Eram claros os dias

Os dias eram claros. Claros. Parecia-me que nunca tinham tido uma claridade assim. Abria uma janela e a luz inundava de luz todos objectos. Fechava-a e a luz teimava, teimava, e entrava pelas frestas mais estreitas. Tudo era luz. Luz. E quando anoitecia, o sol não desaparecia do céu. Ficava ao lado da lua. Continuava a iluminar a noite. Eram bonitos aqueles dias. Eram bonitas aquelas noites. O sol ao lado da lua. A lua ao lado do sol. O sol namorava a lua. A lua não sabia. Não sabia que o sol a namorava. Fingia que não sabia. A lua sorria. Sorria. O sol sorria. A lua falava, falava, o sol ouvia. Falavam muito. E quando acabava a noite e começava o dia, a lua continuava ao lado sol. Um dia o sol, inesperadamente, encheu-se de coragem e disse à lua que gostava da dela (quem é que não gosta da lua?). O sol não viu o rosto da lua a sorrir quando naquele dia e naquele momento lhe disse que gostava dela, mas tem uma certeza: a lua sorriu. A lua sorriu de certeza. A lua sabia há muito que sol gostava dela. E assim continuaram os dias: o sol a namorar a lua. A lua a fingir que não sabia. O sol a tocar a lua com os olhos. Os olhos do sol a tocarem a lua. Os olhos do sol a tocarem os cabelos da lua. A lua a fingir que não sentia. Assim continuaram os dias. Claros. Claros.
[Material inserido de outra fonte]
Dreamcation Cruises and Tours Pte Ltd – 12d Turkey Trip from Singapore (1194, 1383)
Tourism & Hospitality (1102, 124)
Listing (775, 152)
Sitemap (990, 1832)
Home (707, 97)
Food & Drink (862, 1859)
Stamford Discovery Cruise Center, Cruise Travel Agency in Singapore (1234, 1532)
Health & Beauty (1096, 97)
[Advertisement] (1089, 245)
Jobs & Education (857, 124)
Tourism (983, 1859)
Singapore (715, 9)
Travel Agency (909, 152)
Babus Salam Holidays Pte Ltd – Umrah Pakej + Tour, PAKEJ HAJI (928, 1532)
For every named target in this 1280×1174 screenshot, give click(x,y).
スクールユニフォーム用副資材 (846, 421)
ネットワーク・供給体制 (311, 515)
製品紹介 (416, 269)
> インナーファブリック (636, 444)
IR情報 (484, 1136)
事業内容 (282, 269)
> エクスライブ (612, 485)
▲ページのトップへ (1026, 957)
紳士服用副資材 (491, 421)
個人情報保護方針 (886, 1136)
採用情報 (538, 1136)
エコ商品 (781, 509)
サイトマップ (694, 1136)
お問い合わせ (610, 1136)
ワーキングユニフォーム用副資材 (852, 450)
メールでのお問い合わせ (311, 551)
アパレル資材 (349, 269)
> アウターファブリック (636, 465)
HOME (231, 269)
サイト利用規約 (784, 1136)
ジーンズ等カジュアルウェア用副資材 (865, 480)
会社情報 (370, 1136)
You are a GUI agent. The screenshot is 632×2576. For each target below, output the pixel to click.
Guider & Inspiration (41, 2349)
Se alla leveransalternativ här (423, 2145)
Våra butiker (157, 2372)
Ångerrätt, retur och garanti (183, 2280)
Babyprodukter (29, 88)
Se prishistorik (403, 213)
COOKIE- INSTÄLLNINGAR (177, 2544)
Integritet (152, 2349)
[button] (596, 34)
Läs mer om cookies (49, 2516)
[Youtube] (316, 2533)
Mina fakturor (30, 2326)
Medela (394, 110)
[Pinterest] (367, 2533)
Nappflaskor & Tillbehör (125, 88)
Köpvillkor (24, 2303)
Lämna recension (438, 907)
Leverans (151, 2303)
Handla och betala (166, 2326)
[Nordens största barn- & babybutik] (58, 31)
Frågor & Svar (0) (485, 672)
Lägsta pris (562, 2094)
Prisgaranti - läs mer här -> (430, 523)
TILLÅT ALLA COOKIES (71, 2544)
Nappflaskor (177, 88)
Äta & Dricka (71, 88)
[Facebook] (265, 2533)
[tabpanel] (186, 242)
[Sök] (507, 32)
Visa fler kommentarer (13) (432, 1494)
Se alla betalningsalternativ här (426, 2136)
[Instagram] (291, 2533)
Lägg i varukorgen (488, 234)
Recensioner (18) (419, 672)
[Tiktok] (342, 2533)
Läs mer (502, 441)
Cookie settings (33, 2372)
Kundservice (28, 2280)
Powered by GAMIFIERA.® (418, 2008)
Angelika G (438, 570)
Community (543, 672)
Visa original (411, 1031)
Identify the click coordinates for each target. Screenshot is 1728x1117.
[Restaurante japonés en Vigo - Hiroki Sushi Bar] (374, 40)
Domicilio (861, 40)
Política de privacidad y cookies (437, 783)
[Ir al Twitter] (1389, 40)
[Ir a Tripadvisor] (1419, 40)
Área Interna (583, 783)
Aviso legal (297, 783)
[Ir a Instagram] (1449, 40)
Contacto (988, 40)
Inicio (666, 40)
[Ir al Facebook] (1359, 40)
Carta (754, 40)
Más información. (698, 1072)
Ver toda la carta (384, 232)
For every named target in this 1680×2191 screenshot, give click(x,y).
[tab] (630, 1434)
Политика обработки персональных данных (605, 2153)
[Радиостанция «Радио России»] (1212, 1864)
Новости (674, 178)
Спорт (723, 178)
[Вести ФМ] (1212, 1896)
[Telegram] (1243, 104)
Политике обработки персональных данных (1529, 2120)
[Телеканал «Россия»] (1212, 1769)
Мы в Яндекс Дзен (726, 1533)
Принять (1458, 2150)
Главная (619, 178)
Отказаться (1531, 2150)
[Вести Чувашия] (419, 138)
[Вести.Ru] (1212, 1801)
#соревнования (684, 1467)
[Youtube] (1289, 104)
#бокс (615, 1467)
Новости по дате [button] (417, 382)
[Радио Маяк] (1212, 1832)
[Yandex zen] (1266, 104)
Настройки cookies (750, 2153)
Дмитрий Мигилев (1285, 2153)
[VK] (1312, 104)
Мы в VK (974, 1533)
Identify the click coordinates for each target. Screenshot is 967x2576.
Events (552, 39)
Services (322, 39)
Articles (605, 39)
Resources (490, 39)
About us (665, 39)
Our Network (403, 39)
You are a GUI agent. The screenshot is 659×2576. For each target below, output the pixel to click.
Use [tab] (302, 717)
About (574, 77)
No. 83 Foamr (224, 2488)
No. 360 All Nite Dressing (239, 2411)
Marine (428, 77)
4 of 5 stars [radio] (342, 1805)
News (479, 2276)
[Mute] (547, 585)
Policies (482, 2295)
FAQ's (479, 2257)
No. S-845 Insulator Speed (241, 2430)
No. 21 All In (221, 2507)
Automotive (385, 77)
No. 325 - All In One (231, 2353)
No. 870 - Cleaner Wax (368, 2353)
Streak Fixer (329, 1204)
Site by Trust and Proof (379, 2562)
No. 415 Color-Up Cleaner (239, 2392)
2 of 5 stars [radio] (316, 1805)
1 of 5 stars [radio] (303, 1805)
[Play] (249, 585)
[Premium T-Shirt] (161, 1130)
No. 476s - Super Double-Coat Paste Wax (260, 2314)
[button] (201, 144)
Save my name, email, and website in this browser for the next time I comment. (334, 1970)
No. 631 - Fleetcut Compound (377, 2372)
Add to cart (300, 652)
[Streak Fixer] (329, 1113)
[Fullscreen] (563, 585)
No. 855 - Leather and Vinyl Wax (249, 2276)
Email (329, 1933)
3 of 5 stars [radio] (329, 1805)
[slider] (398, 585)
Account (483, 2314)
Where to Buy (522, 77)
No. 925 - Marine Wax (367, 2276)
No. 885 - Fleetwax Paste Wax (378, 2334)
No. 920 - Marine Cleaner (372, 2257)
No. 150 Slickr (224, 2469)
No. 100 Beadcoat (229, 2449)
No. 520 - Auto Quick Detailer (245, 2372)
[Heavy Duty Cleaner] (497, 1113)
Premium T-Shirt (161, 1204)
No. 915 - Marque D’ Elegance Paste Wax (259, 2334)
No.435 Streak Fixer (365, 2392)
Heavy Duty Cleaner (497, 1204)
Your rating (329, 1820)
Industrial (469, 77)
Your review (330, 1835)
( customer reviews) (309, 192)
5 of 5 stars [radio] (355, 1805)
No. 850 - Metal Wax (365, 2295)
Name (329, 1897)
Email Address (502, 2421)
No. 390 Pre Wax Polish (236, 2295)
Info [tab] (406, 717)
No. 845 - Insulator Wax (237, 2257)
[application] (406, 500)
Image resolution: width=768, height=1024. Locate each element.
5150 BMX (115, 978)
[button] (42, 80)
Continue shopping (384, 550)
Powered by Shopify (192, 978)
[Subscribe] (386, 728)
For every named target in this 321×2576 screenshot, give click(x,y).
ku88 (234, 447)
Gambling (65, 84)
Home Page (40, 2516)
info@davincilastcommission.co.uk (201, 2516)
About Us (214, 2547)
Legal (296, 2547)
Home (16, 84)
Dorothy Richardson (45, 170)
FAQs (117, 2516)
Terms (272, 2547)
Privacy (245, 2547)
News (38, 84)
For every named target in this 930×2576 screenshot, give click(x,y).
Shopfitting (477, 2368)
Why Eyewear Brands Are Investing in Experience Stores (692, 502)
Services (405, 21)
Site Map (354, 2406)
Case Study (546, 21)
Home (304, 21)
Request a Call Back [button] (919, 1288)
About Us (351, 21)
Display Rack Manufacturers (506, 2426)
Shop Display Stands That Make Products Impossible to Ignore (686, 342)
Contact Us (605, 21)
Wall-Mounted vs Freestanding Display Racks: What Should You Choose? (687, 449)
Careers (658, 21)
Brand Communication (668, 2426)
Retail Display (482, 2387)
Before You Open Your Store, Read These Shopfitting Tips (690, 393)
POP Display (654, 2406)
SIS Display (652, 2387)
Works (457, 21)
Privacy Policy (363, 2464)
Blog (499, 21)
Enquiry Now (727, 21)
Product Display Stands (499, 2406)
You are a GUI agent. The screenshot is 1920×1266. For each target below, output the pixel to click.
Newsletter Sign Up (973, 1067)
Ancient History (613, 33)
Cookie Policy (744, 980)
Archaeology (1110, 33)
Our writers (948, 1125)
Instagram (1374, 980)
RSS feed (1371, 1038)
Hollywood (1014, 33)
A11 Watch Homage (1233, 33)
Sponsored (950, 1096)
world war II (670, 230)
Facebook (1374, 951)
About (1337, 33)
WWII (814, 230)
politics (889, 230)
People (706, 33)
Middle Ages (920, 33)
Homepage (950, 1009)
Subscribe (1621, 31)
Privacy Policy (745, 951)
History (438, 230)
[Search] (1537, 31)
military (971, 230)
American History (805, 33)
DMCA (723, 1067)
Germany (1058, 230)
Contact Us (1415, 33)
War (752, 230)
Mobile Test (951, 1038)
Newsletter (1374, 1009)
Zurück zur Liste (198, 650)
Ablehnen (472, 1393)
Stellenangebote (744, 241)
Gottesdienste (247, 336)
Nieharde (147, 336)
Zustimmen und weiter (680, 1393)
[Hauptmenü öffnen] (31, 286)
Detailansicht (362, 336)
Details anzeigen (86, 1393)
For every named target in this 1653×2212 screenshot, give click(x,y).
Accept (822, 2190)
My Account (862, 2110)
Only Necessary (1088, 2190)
Um dia na brincadeira, já a tarde entardecia, a lua perguntou ao sol se ele, sol, era capaz de a pedir em casamento. O sol riu-se. A lua riu-se. Riram-se os dois. O sol respondeu à lua: em casamento não. Os dois riram-se. Em casamento não, repetiu o sol. Riram-se os dois. Lia-se na cara do sol que o sol queria dizer algo mais. Encheu-se outra vez de coragem (o sol nunca fora muito corajoso com a lua) e atirou-lhe: em csamento não, mas em namoro sim. Riram-se os dois. Os dois riram-se. A lua quis saber por que é que o sol não seria capaz de a pedir em casamento e já era capaz de lhe pedir namoro. Mas o dia, que começara a nascer do outro lado da terra, puxava o sol para debaixo da linha do horizonte. Puxava. Puxava. O sol já não tinha tempo para se explicar. Apressadamente, a correr, despediu-se da lua: «Beijos. Até amanhã». Disse a correr. Mal imaginava o sol o que ia acontecer.